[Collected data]
▬▬▬▬▬▬
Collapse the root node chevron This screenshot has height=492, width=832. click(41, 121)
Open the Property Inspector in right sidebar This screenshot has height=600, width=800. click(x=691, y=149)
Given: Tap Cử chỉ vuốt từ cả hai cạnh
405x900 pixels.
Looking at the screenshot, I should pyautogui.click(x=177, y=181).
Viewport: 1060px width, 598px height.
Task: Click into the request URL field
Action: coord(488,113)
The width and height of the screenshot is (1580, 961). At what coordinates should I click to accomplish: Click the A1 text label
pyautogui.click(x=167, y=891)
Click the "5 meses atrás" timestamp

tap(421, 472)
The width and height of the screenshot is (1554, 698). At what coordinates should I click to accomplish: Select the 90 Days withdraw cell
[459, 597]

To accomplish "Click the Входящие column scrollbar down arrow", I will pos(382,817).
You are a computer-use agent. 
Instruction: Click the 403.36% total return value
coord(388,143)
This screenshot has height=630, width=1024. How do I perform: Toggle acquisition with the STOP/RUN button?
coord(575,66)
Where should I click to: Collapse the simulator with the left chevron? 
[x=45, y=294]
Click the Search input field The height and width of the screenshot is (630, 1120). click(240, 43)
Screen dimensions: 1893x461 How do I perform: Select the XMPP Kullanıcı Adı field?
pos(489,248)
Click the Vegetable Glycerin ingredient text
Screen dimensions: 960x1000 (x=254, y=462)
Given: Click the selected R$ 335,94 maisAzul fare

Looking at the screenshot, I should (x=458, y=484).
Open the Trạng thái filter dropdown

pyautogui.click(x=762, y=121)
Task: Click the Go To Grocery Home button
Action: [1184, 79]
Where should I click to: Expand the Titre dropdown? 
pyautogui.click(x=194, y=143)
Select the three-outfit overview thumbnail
▬▬▬▬▬▬
EXERCISE OBJECTIVE:
Restate the records above word for word, omitting nothing.

RESULT BELOW:
Collapse the root node chevron This screenshot has height=492, width=832. click(41, 121)
Open the Property Inspector in right sidebar This screenshot has height=600, width=800. click(x=691, y=149)
Given: Tap Cử chỉ vuốt từ cả hai cạnh
405x900 pixels.
Looking at the screenshot, I should pyautogui.click(x=177, y=181).
Viewport: 1060px width, 598px height.
Task: Click into the request URL field
Action: coord(488,113)
The width and height of the screenshot is (1580, 961). At what coordinates should I click to accomplish: Click the A1 text label
pyautogui.click(x=167, y=891)
Click the "5 meses atrás" timestamp

tap(421, 472)
The width and height of the screenshot is (1554, 698). At what coordinates should I click to accomplish: Select the 90 Days withdraw cell
[459, 597]

To accomplish "Click the Входящие column scrollbar down arrow", I will pos(382,817).
You are a computer-use agent. 
Instruction: Click the 403.36% total return value
coord(388,143)
This screenshot has height=630, width=1024. How do I perform: Toggle acquisition with the STOP/RUN button?
coord(575,66)
Where should I click to: Collapse the simulator with the left chevron? 
[x=45, y=294]
Click the Search input field The height and width of the screenshot is (630, 1120). click(240, 43)
Screen dimensions: 1893x461 How do I perform: Select the XMPP Kullanıcı Adı field?
pos(489,248)
Click the Vegetable Glycerin ingredient text
Screen dimensions: 960x1000 (x=254, y=462)
Given: Click the selected R$ 335,94 maisAzul fare

Looking at the screenshot, I should (x=458, y=484).
Open the Trạng thái filter dropdown

pyautogui.click(x=762, y=121)
Task: Click the Go To Grocery Home button
Action: [1184, 79]
Where should I click to: Expand the Titre dropdown? 
pyautogui.click(x=194, y=143)
Select the three-outfit overview thumbnail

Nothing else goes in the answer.